Komprimierte Schale

Was interessiert mich an den alten Buchmalereien? Ende 2006 bestehen sie in der Hauptsache aus Figuren innerhalb abstrakter Linienstrukturen. Gut verfolgen lässt sich ihre Weiterbearbeitung auf der, damals aktuellen, Transparentpapierrolle. In den Umrisszeichnungen, die darauf entstanden sind, erscheint alles reduzierter und gleichzeitig in dichteren Kompositionen. Das ist spannender als das Ausgangsmaterial und eignet sich am ehesten für die Bemalung des nächsten Reliefs.

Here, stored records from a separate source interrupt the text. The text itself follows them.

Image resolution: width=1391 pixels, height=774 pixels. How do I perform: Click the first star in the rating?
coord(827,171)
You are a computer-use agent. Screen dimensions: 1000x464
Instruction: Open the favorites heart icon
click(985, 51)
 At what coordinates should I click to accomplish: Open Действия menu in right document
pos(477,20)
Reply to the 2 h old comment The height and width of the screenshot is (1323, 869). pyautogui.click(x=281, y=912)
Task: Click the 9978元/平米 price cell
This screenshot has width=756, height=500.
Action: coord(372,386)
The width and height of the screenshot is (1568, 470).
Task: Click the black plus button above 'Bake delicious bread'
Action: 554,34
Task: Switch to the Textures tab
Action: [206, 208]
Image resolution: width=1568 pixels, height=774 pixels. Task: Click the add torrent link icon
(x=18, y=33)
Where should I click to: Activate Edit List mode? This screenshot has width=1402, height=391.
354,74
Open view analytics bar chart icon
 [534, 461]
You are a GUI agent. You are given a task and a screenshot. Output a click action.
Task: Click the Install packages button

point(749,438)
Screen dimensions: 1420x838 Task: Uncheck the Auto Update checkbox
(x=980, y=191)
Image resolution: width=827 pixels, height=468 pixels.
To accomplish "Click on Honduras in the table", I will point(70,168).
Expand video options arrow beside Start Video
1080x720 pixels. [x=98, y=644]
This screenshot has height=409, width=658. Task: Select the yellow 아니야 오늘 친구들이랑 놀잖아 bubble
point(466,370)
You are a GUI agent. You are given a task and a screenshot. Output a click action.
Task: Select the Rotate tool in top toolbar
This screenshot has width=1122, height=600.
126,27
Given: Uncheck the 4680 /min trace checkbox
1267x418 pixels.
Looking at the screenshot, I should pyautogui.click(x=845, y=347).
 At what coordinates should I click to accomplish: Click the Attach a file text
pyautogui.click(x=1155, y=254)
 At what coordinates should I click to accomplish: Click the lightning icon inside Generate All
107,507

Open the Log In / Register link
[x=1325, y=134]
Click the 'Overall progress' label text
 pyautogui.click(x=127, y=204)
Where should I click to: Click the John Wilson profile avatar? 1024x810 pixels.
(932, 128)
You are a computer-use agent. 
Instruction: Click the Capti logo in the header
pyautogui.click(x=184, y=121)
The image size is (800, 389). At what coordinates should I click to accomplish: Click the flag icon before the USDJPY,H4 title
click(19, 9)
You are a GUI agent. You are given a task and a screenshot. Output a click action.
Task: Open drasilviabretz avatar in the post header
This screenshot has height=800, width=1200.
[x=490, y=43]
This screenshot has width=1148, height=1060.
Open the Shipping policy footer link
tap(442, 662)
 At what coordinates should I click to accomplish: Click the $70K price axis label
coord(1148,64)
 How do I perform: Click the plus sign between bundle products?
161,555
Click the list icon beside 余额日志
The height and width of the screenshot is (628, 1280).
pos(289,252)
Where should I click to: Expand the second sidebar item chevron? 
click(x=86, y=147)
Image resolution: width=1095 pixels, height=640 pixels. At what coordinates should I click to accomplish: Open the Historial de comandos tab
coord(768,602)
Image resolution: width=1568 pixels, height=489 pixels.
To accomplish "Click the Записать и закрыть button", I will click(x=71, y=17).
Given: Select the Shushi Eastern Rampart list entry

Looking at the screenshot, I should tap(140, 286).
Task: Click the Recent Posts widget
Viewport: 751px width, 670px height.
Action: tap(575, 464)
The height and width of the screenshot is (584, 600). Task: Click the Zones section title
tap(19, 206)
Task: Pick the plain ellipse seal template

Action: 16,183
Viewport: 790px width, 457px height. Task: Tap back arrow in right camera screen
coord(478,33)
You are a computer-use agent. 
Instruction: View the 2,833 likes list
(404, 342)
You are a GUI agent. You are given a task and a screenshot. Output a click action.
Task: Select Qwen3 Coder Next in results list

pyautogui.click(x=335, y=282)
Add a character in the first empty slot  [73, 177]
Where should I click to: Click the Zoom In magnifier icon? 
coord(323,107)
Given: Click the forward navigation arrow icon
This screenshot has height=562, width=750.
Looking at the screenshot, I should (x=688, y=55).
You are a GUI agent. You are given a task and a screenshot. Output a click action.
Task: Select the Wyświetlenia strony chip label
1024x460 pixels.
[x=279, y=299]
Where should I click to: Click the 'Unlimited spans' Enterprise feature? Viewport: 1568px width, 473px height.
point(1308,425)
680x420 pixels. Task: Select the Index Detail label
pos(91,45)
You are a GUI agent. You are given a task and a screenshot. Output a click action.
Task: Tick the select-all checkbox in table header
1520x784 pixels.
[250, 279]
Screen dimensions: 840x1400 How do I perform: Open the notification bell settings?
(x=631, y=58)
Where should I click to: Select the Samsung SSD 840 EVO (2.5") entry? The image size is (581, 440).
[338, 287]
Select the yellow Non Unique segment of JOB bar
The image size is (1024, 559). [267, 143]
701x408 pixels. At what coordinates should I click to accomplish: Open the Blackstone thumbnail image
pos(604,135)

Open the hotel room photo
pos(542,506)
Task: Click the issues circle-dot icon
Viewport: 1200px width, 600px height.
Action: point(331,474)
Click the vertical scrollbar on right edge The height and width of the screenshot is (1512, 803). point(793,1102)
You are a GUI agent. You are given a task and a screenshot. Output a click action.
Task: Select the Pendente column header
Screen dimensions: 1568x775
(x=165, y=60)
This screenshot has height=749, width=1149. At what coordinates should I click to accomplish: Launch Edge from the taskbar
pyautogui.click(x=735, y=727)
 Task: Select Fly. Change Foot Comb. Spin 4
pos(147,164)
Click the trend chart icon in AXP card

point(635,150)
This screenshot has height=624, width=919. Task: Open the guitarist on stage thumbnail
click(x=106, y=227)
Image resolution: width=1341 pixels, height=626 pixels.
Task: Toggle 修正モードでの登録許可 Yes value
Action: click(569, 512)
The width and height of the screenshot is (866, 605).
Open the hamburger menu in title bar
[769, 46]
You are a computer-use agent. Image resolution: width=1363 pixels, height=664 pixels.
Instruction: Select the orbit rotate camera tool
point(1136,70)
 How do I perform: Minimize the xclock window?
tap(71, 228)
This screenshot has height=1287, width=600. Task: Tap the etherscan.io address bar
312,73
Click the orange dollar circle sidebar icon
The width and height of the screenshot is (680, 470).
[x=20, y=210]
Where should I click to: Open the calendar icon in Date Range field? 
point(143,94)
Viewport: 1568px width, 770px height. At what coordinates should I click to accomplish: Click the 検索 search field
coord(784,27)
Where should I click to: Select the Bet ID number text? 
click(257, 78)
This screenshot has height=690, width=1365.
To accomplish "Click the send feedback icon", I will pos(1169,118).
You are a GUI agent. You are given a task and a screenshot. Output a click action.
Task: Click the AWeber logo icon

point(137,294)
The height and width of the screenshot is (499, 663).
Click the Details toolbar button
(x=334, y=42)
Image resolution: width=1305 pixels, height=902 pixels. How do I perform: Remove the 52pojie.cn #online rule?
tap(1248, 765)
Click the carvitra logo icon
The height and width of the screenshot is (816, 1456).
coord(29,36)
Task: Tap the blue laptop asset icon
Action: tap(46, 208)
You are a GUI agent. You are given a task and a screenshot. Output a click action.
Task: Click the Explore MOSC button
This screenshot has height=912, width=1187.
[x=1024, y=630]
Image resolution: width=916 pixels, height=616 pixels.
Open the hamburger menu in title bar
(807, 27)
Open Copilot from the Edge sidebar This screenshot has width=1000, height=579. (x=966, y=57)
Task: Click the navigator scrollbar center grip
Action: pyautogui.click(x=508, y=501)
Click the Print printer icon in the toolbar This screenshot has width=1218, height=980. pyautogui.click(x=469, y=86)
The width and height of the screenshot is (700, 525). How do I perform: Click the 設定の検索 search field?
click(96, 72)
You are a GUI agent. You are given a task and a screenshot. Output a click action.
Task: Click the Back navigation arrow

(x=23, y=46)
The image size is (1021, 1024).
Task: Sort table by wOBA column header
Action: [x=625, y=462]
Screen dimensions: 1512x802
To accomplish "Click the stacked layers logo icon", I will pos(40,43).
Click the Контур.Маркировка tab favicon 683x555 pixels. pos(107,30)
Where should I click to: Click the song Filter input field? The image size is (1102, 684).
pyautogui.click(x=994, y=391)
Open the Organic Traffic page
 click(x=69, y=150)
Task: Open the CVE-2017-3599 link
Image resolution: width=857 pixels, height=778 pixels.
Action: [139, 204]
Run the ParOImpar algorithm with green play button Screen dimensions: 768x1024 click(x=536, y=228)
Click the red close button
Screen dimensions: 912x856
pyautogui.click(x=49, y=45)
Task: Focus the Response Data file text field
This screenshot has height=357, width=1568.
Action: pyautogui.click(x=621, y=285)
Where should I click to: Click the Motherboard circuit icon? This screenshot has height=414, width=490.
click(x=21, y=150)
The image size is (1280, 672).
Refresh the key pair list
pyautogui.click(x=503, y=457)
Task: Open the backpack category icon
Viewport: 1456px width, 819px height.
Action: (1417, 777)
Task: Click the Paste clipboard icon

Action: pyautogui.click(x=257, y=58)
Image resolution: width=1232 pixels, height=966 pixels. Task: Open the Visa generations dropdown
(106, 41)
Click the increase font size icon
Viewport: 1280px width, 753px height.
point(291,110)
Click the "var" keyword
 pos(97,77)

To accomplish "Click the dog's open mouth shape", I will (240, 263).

Ich habe das Gefühl, dass ich meine äußere Schale komprimiert. Ermahnungen, sich vorsichtig zu verhalten, um sich nicht mit dem pandemischen Virus anzustecken, treffen als äußerer Druck auf den inneren, der im sich sich Wehren besteht. Ich halte mit meiner Produktion dagegen. Die kommt von einem kreativen Innendruck. Die dadurch zusammengepresste Schale schränkt meine Beweglichkeit ein. Ich sitze und zeichne.

Der Rückzug verbindet sich mit fehlender Planbarkeit von Reisen, Projekten und Begegnungen. So lebe ich von einem Tag auf den anderen. Das versuche ich als Entlastung zu sehen, versuche die Konzentration beizubehalten.